Kids in California are in crisis, but will new mental health funding and resources reach those who need it most?
Photo by Petra Bensted via Flickr/Creative Commons
In March of 2021, I produced a one-hour radio segment for Forum at KQED, a daily live news and public affairs call-in show, on how the mental health of children had worsened during the pandemic. I booked three experts who shined a light on the effects of social isolation, remote schooling, financial pressures on families as well as losing loved ones.
After the show, I remember feeling like there was so much more the show could have covered. The desire to learn more about the struggles kids face stuck with me. Since then, I read several articles about alarming increases in levels of anxiety, depression and suicides among young people.
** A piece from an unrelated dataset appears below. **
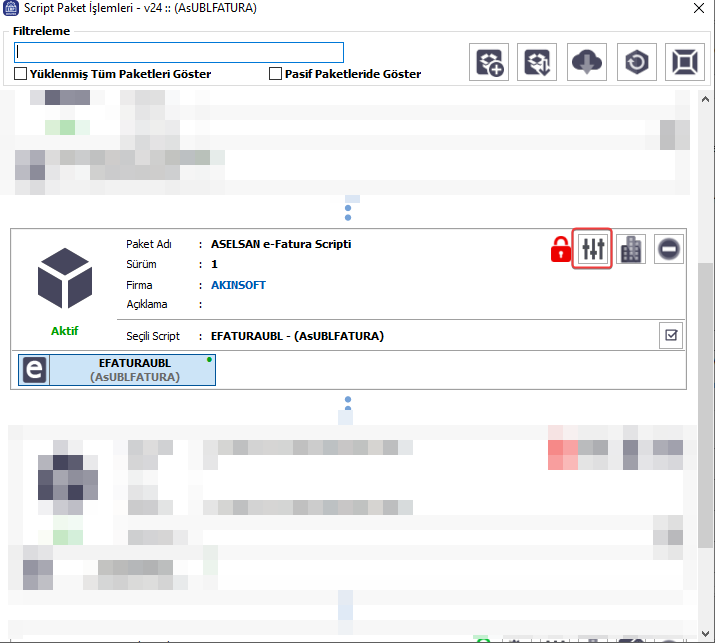Click the fullscreen frame toolbar icon
The width and height of the screenshot is (715, 643).
[684, 63]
For example, the Centers for Disease Control and Prevention reported that before the pandemic, up to one in five children ages 3 to 17 in the U.S. experienced a mental, emotional, developmental, or behavioral disorder, and between 2007 and 2018, suicide rates among youth ages 10 to 24 in the U.S. increased by 57%. Experts say the pandemic has exacerbated those trends. At the same time, studies also show that white children are nearly twice as likely to have access to mental health care services as children of color.
This spring, I began reporting out a story on how to make mental health services more accessible to kids. Most of the coverage of this issue focuses on the problem, the disturbing statistics, and the calls to action. Even President Biden addressed kids’ mental health during the State of the Union — a first in recent memory according to several of my sources. Still, there’s a major disconnect between the worsening crisis affecting kids and the response to it. And the root causes of that disconnect were in place well before the pandemic started. Experts point to two key challenges: the high cost of therapy — often not covered by insurance — and a lack of qualified service providers.
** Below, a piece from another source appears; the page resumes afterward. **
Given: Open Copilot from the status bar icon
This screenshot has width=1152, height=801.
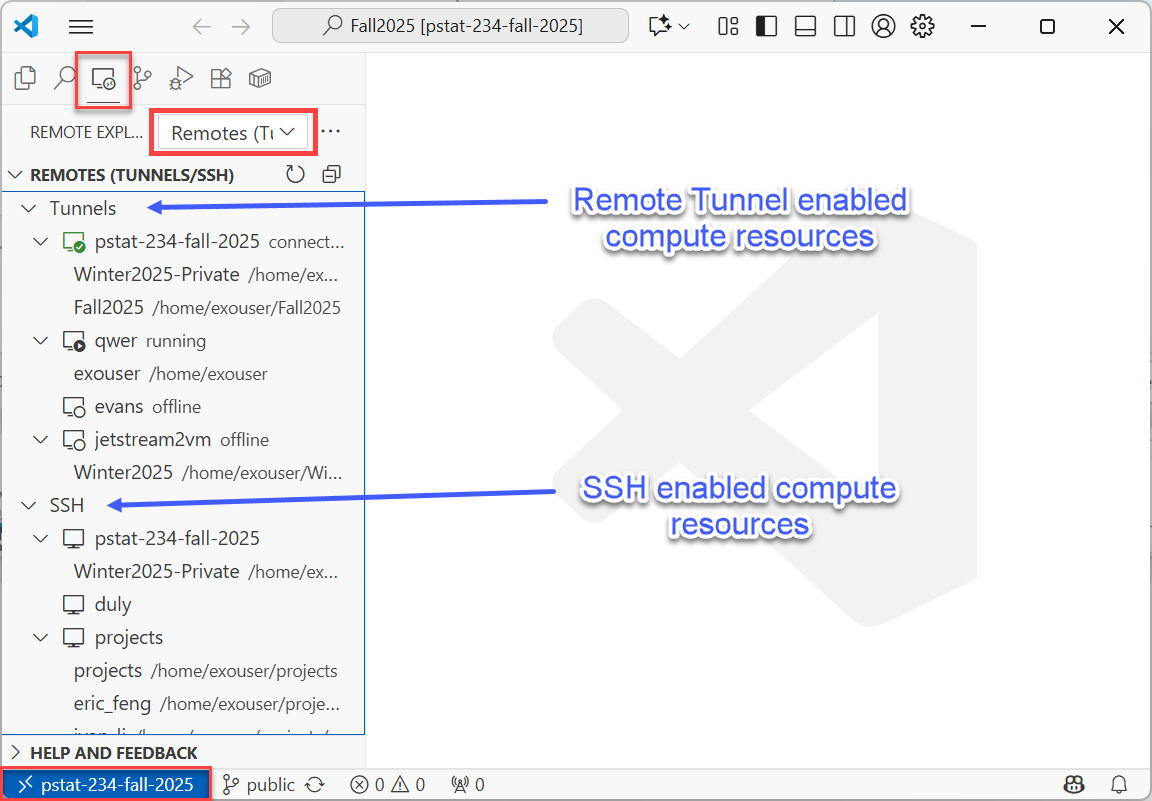Looking at the screenshot, I should 1073,784.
The demand for mental health services is tremendous, but oftentimes, receiving care is a luxury reserved for those who can afford it. There is also policy failure in deciding that treating patients’ minds is not as important or valid as, say, treating a broken bone. Some insurance plans only provide coverage once a patient is in distress or suffers from a specific diagnosis. Several therapists told me they do not accept insurance of any kind because the hassle of dealing with insurance companies is not worth the effort. Many providers only accept private payments ranging from $100 to $200 per weekly session — prohibitively expensive for the average family. On top of that, therapy is the best solution in many cases, but the demand for therapy far outpaces availability of providers, so it’s not a realistic option for many people. Moreover, the field is dominated by white providers who may lack the cultural expertise to serve a wide variety of communities.
In California, care tends to go toward two ends of the spectrum: people who can afford to pay out of pocket and low-income people who qualify for Medicaid, which does cover mental health services. People in the middle-income range are essentially left with few or no options. To gain a better understanding of these challenges, I have conducted more than a dozen interviews with leaders of nonprofits and service providers, therapists, advocates and several parents who shared their family experiences with me.
Also, the state of California made a $4.4 billion, five-year commitment to funding mental health care resources for kids in 2021, but it’s unclear how much oversight there will be to ensuring the money is distributed equitably and producing clear results at the individual level.
For the 2022 California Fellowship, I’ll aim to produce a three-part series examining how to make mental health services more accessible to kids. Each component of the series will take a deep dive examining:
How to remove barriers that keep California youths from receiving mental health services and what it is like when they do receive care.
How to help the thousands of children from communities of color who are experiencing grief related to the pandemic.
How some practitioners are reimagining mental health care for kids and families from these communities.
I want to see the conversation shift from, “This is a huge and devastating problem,” to one of, “These are the tools and resources we need, and this is what it looks like when kids have a strong foundation and support for their mental health needs.” I plan to produce deeply reported stories about individuals, programs, and providers who have made a change and can demonstrate a different narrative about mental health that goes far beyond, “Talk to someone.” Mental health issues need to be unpacked with nuance and care and I look forward to reporting on them holistically.